= Romeo Nelson =

Iromeio "Romeo" Nelson (March 12, 1902 – May 17, 1974) was an American boogie woogie pianist whose recordings from 1929 are regarded as some of the finest, and certainly the fastest, boogie woogie showpieces on record.

Born in Springfield, Tennessee, he moved to Chicago at the age of six. For most of his life he played piano at rent parties in the city, although he also lived in East St. Louis for a while in the early 1920s.

In 1929, he made his only series of recordings for Vocalion Records.
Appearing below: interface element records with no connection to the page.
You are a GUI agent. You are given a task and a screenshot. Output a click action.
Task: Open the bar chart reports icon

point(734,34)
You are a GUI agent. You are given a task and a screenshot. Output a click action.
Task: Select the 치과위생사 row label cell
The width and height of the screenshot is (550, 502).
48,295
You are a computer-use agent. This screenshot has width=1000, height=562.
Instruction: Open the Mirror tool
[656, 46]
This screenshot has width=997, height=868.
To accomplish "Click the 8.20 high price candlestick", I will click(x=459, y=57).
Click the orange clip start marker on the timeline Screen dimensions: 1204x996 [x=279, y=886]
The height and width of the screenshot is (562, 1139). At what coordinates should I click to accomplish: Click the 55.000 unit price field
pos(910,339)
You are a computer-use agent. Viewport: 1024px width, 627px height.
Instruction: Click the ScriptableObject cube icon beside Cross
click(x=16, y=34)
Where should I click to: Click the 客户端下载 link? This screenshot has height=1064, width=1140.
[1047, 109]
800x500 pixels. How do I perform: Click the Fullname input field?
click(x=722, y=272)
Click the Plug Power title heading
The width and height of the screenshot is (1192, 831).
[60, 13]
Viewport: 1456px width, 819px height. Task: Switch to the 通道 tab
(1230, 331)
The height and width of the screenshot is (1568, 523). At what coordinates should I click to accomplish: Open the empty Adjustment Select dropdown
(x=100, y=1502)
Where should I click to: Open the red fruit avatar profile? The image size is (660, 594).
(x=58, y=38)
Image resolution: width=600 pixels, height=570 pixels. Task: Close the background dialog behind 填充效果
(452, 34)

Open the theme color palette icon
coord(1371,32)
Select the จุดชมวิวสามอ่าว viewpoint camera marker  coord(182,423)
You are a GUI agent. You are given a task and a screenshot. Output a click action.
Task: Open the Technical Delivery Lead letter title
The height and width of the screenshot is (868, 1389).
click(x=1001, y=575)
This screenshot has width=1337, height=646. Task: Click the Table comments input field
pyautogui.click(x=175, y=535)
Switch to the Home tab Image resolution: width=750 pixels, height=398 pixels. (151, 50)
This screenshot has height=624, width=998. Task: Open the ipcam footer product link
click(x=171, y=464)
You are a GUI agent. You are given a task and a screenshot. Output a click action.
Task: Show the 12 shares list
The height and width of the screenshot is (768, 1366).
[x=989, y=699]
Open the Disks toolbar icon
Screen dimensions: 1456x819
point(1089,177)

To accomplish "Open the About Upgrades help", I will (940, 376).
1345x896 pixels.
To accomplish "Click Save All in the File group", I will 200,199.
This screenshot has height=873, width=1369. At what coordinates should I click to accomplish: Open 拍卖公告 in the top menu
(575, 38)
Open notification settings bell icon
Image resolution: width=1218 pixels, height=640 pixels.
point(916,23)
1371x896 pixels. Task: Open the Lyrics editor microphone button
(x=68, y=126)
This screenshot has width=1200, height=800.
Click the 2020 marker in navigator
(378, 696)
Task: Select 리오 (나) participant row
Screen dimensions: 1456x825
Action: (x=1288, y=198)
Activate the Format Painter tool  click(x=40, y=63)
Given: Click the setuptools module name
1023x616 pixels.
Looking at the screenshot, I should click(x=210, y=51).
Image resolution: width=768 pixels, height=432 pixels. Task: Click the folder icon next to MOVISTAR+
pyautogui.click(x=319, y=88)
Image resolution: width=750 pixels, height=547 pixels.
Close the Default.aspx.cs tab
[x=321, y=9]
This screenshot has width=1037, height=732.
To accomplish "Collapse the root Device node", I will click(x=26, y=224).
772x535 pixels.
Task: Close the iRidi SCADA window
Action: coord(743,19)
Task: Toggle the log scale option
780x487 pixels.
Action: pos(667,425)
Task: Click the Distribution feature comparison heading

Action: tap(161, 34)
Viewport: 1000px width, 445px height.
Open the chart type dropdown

These included "Gettin' Dirty Just Shakin' That Thing", renowned for its raunchy "signifying" lyrics, and "Head Rag Hop", featuring talking by Tampa Red and Frankie Jaxon.

"Head Rag Hop" also was released on the Brunswick Collector Series label, which read: "Head Rag Hop", Romeo Nelson, recorded September 1929. On the b-side of this 78 rpm record is "Wilkins Street Stomp", by Speckled Red. The record was part of a Brunswick album titled: Boogie Woogie Piano, Historic Recordings by Pioneer Piano Men. Also featured were: Montana Taylor, Speckled Red, and Cow Cow Davenport.

Nelson died of renal failure, in Chicago, Illinois, in May 1974. In 2016 the Killer Blues Headstone Project placed a headstone for Romeo Nelson at Restvale Cemetery in Alsip, Illinois.